Supplied records:

________________________

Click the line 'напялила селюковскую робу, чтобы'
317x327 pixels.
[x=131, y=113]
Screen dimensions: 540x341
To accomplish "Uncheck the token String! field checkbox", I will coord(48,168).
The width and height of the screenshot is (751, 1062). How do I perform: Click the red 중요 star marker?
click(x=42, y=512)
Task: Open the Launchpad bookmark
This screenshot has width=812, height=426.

________________________

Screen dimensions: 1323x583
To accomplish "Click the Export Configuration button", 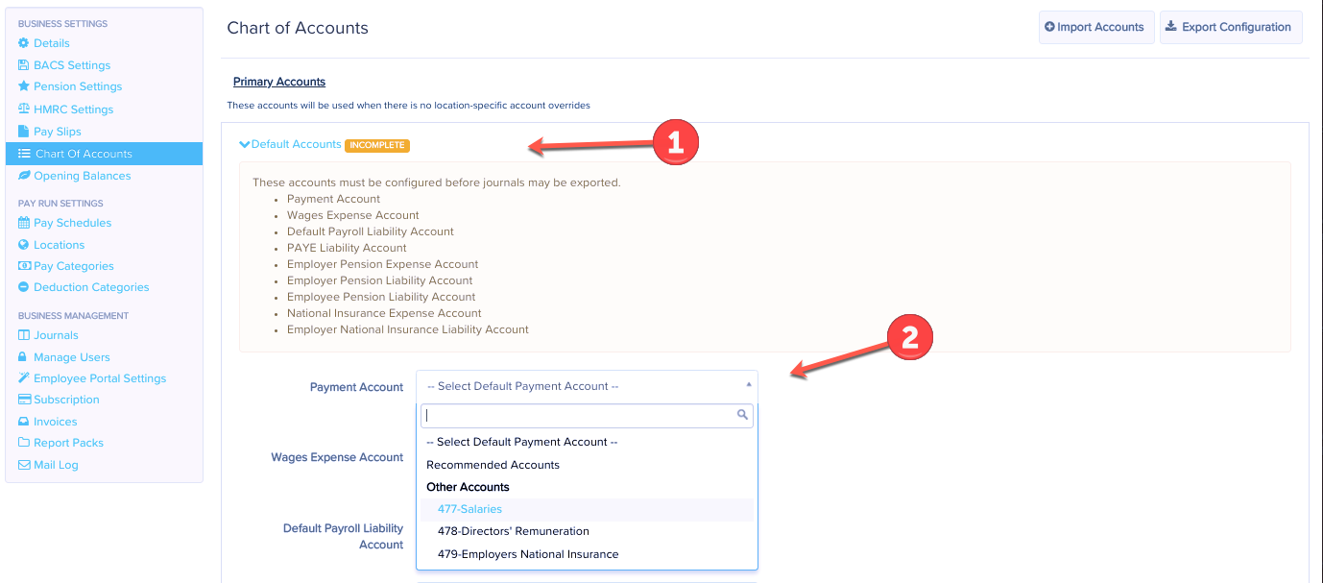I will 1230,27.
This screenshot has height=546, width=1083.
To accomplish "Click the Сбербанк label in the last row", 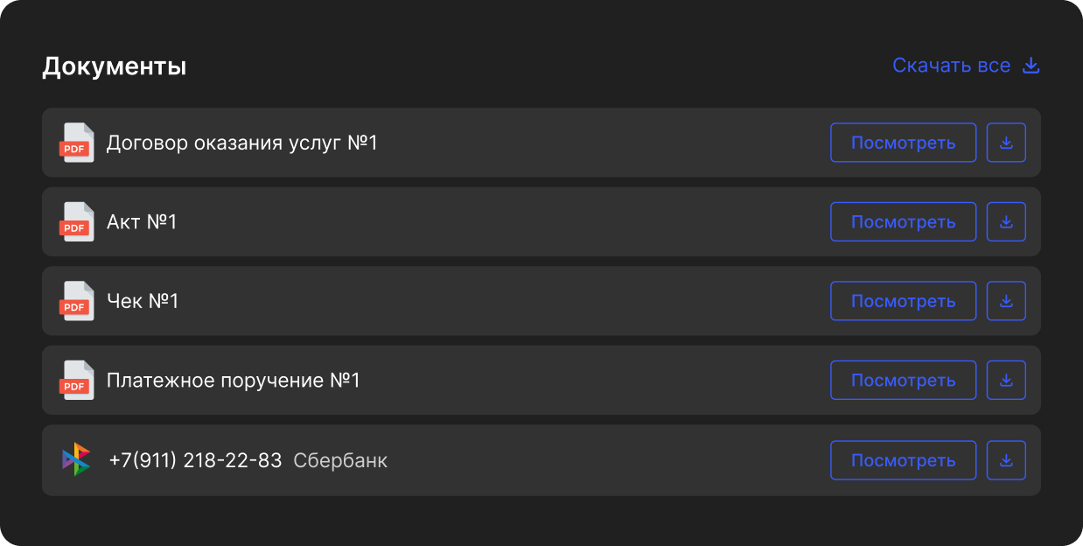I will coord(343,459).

________________________

Problem details:
Look above for lines with the word "dimensions" and copy them all.

Solution to this problem:
Screen dimensions: 540x341
Screen dimensions: 1323x583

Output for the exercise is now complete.